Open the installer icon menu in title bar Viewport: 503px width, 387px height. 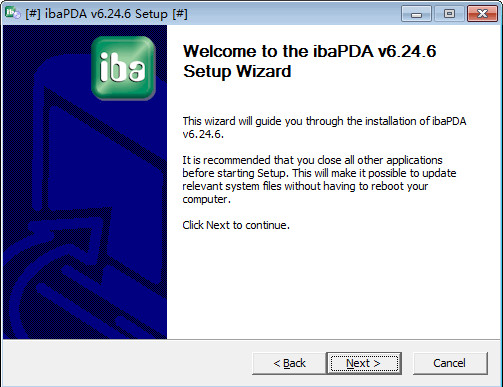[x=13, y=13]
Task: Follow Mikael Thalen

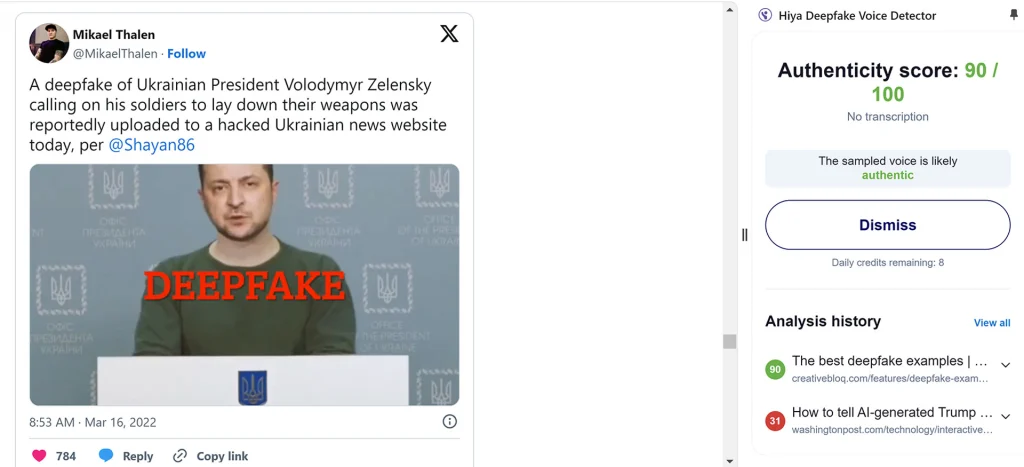Action: pos(186,54)
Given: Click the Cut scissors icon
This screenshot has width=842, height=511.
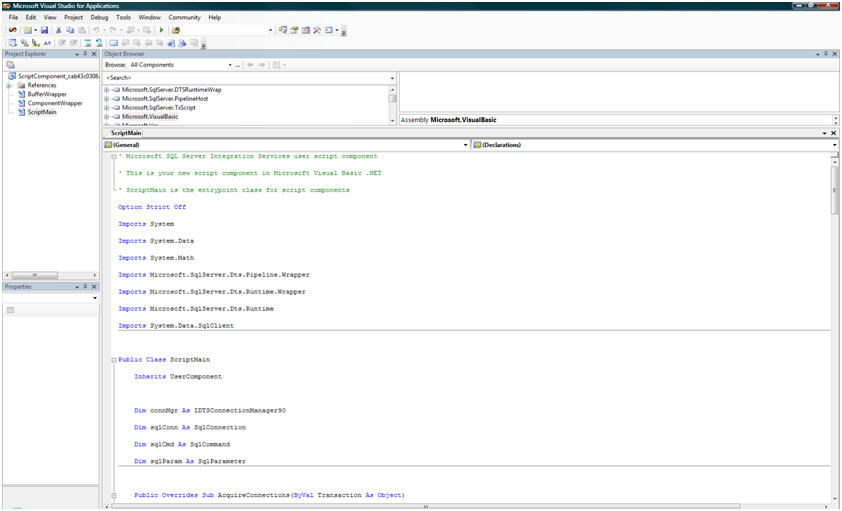Looking at the screenshot, I should pos(59,31).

• • • • •

WHAT TO DO: Please repeat the lines beginning with the one that contains "Given: Click the Cut scissors icon" and going on through the last line, leaving the pictures out of your answer.

RESULT FOR THIS TASK:
Given: Click the Cut scissors icon
This screenshot has width=842, height=511.
Looking at the screenshot, I should pos(59,31).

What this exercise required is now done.